▸ Exercise description: Please copy out each of the following items word for word, leaving out the pictures.

· · · · · · ·

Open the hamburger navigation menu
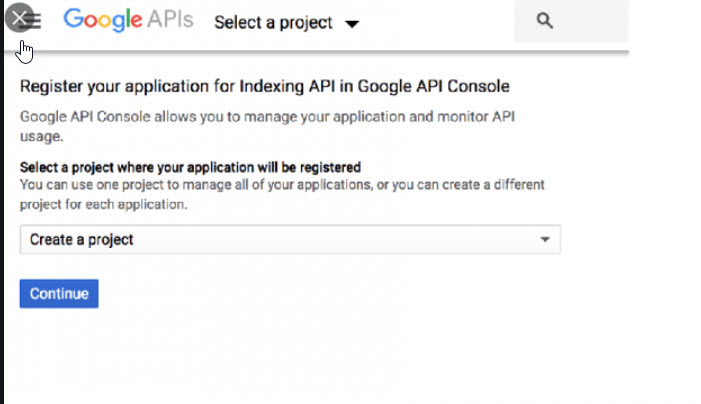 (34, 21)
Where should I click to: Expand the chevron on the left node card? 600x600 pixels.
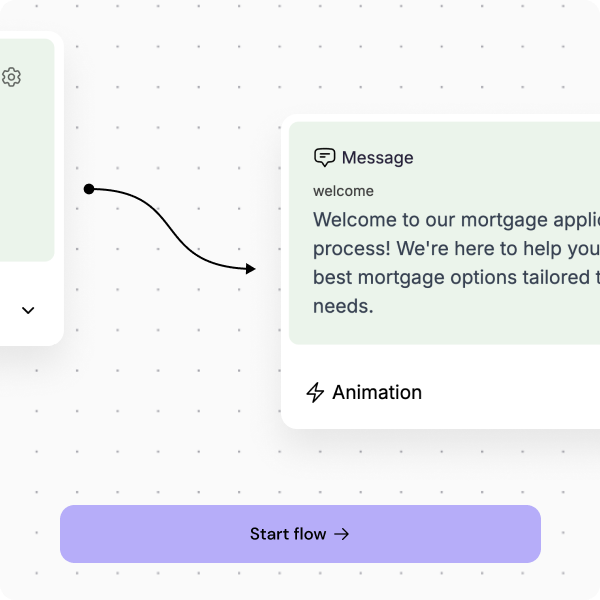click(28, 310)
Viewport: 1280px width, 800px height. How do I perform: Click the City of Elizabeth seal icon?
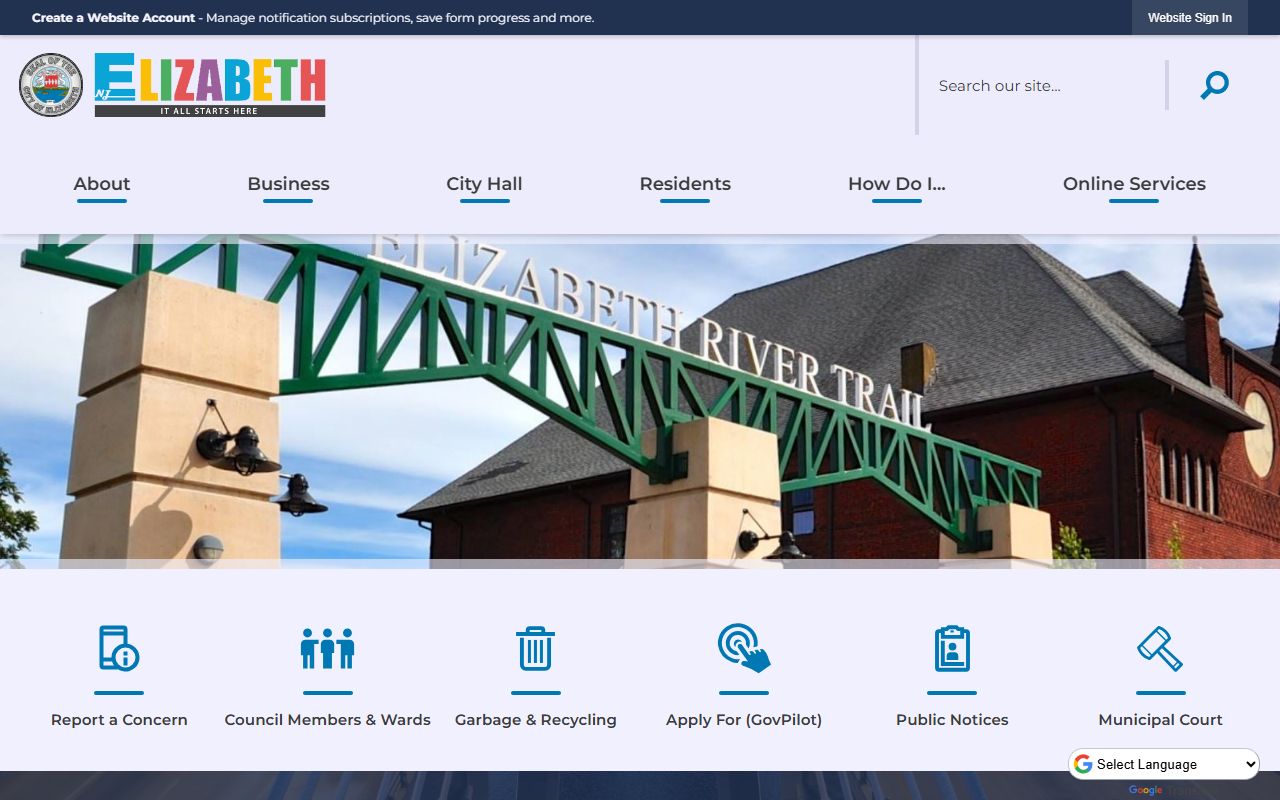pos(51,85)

· · · · · · ·

▸ Task solution:
Open the hamburger navigation menu
 (34, 21)
Where should I click to: Expand the chevron on the left node card? 600x600 pixels.
click(28, 310)
Viewport: 1280px width, 800px height. How do I perform: Click the City of Elizabeth seal icon?
pos(51,85)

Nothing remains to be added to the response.